Great mountains rose snow-capped in the distance, and he drove toward them, not knowing why but not questioning, not caring. Soon the truck began climbing, leaving the desert and gopher holes and cactus and mesquite behind. The air became cool as he drove ever upward through a narrow pass with sheer walls of stone on either side of him. He met nobody on the high road as the truck climbed until, finally, he reached a vast plateau at the top. Still beyond were the snow-capped peaks, but on either side of him were red mountainsides with long valleys.
Alec spent hours driving across the great plateau, occasionally seeing strange Indians in tattered rags, walking along with knives hanging from their belts. But they paid little attention to him as he drove by, watching with no expression on their beaten, brown faces. He knew his own eyes were as empty as theirs.
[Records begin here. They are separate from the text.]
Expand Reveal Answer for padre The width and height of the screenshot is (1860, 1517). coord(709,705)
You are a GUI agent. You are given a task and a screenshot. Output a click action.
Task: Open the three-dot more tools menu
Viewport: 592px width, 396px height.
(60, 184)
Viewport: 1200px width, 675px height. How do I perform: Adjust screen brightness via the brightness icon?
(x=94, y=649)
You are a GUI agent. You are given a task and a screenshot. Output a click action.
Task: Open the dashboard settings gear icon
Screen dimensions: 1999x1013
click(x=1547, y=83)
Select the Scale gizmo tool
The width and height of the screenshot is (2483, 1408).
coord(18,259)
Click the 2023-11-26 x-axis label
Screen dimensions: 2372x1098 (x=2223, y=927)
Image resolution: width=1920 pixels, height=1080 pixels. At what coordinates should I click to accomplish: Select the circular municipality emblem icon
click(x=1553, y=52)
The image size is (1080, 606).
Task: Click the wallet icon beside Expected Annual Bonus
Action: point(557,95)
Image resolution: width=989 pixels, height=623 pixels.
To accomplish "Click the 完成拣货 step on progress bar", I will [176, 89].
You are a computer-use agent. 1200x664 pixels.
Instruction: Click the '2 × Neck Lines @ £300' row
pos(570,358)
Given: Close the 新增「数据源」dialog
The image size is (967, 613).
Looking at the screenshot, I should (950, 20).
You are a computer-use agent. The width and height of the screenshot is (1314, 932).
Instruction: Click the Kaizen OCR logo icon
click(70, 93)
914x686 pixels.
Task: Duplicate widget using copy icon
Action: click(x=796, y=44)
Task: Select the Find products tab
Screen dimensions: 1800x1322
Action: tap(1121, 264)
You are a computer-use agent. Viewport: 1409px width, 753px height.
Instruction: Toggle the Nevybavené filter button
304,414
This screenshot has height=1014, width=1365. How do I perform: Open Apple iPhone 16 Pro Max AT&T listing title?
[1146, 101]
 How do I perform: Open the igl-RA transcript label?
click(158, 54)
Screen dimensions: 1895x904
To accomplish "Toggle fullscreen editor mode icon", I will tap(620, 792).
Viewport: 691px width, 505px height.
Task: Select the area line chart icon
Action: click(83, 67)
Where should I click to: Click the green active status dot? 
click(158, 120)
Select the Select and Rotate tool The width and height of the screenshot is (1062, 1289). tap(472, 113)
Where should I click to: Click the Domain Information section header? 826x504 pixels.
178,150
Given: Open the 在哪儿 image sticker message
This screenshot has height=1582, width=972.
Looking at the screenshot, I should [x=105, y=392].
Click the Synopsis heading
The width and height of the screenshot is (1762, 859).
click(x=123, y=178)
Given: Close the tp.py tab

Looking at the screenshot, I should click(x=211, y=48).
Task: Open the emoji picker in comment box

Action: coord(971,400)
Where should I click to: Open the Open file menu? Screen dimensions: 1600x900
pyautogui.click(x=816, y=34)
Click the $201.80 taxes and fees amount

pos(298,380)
At last he had found people as lost as himself.
The road became rutty, making the truck and trailer bounce as never before. He slowed until he was barely moving, avoiding the ruts as much as he could, thinking of his horse.
At sunset he began climbing again into the heights of the mountain range before him. He passed another village as he climbed higher, the Indians wearing heavy shawls and watching him closely from under wide hatbrims. Some turned their eyes up to him as he passed close by, their eyes like hawks’, their hands outstretched. Was it in friendship or for alms? He didn’t know. Their world was dark, ancient and, he knew, where he’d wanted to be all along. How else had he found his way here?
Alec kept going, ever upward. The last rays of the sun were golden on the high peaks, and the air was keen and blue and cold. He stopped the truck to put on his warm goose-down jacket again. All that he knew of his world was far behind him now. What lay ahead? He didn’t know. But soon, yes, very soon, he would have the answers to all his questions. His mind told him so.
In the jeweled, star-studded sky of early evening, he came to the end of the dirt road and stopped the truck.
Stretched before him, between two mountain ranges, was another vast, arid plain. He felt the cold snap of night in the air as he gazed at the high plateau, which appeared to him as a great, empty sea. He was looking at a far, far country and yet it had a familiar, dreamlike quality. It was here he wanted to be. But why?
“All right,” he told himself, “think. You must have answers.”
He found he had none. His mind wandered between reality and a dream. What had brought him here was not real to him. Neither was his own self nor his own past. Half of himself had been left behind at Hopeful Farm and the other half was still ahead of him. He knew only that he wanted something and that he resented something. He resented what he had become and the cruelty of a world that had taken Pam from him.
Alec left the truck to care for his horse. Then, totally spent, he stretched out in the straw beside the great stallion. In the chilly dark he huddled in his warm jacket and hoped for sleep. At last he was far away from everything he had known except his horse.
In the dead silence of the night he felt the Black’s warm breath on his face. It seemed to say to him, “Don’t worry. Go to sleep. I’ll look after you.”
It was as if life flowed from the stallion’s nostrils into his own tortured body and mind. For the first time Alec relaxed and felt safe. He began to go to sleep, really to sleep.
AS IT WAS IN THE BEGINNING
7
Alec awakened and looked east into the sun. The morning light was intensely strong, all fine gold and flooding the dry earth. He turned to the high mountains in the west and they, too, seemed to be melting in the fierce rays of the rising sun.
His mind felt at peace for the first time, and he knew that this day was to be like no other. He had come to the end of the line, and perhaps that’s what he had wanted all along.
With no thought of his own physical needs or well-being, he cared for his horse as he had done every other morning. Then, when the Black had finished his feed and water, Alec backed him out of the trailer.